Lee Kyuho, Jang Seonghoon, Kim Kang Lib, Koo Min, Park Chanho, Lee Seokyeong, Lee Junseok, Wang Gunuk, Park Cheolmin
Department of Materials Science and Engineering Yonsei University 50 Yonsei-ro, Seodaemun-gu Seoul 03722 Republic of Korea.
KU-KIST Graduate School of Converging Science and Technology Korea University 145, Anam-ro, Seongbuk-gu Seoul 02841 Republic of Korea.
Adv Sci (Weinh). 2020 Sep 3;7(22):2001662. doi: 10.1002/advs.202001662. eCollection 2020 Nov.
Lightweight and flexible tactile learning machines can simultaneously detect, synaptically memorize, and subsequently learn from external stimuli acquired from the skin. This type of technology holds great interest due to its potential applications in emerging wearable and human-interactive artificially intelligent neuromorphic electronics. In this study, an integrated artificially intelligent tactile learning electronic skin (e-skin) based on arrays of ferroelectric-gate field-effect transistors with dome-shape tactile top-gates, which can simultaneously sense and learn from a variety of tactile information, is introduced. To test the e-skin, tactile pressure is applied to a dome-shaped top-gate that measures ferroelectric remnant polarization in a gate insulator. This results in analog conductance modulation that is dependent upon both the number and magnitude of input pressure-spikes, thus mimicking diverse tactile and essential synaptic functions. Specifically, the device exhibits excellent cycling stability between long-term potentiation and depression over the course of 10 000 continuous input pulses. Additionally, it has a low variability of only 3.18%, resulting in high-performance and robust tactile perception learning. The 4 × 4 device array is also able to recognize different handwritten patterns using 2-dimensional spatial learning and recognition, and this is successfully demonstrated with a high degree accuracy of 99.66%, even after considering 10% noise.

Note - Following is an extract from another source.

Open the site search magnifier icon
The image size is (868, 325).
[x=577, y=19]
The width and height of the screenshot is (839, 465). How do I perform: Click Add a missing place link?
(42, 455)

轻便灵活的触觉学习机器能够同时检测、通过突触记忆并随后从皮肤获取的外部刺激中学习。由于其在新兴的可穿戴和人机交互人工智能神经形态电子学中的潜在应用,这类技术备受关注。在本研究中,介绍了一种基于带有圆顶形触觉顶栅的铁电栅场效应晶体管阵列的集成人工智能触觉学习电子皮肤(e - 皮肤),它能够同时感知并从各种触觉信息中学习。为了测试该电子皮肤,将触觉压力施加到一个测量栅极绝缘体中铁电剩余极化的圆顶形顶栅上。这会导致模拟电导调制,该调制取决于输入压力脉冲的数量和幅度,从而模拟了各种触觉和基本的突触功能。具体而言,该器件在10000个连续输入脉冲的过程中,在长期增强和抑制之间表现出出色的循环稳定性。此外,其变化率仅为3.18%,从而实现了高性能且稳健的触觉感知学习。4×4的器件阵列还能够通过二维空间学习和识别来识别不同的手写图案,即使考虑10%的噪声,也能以99.66%的高精度成功证明这一点。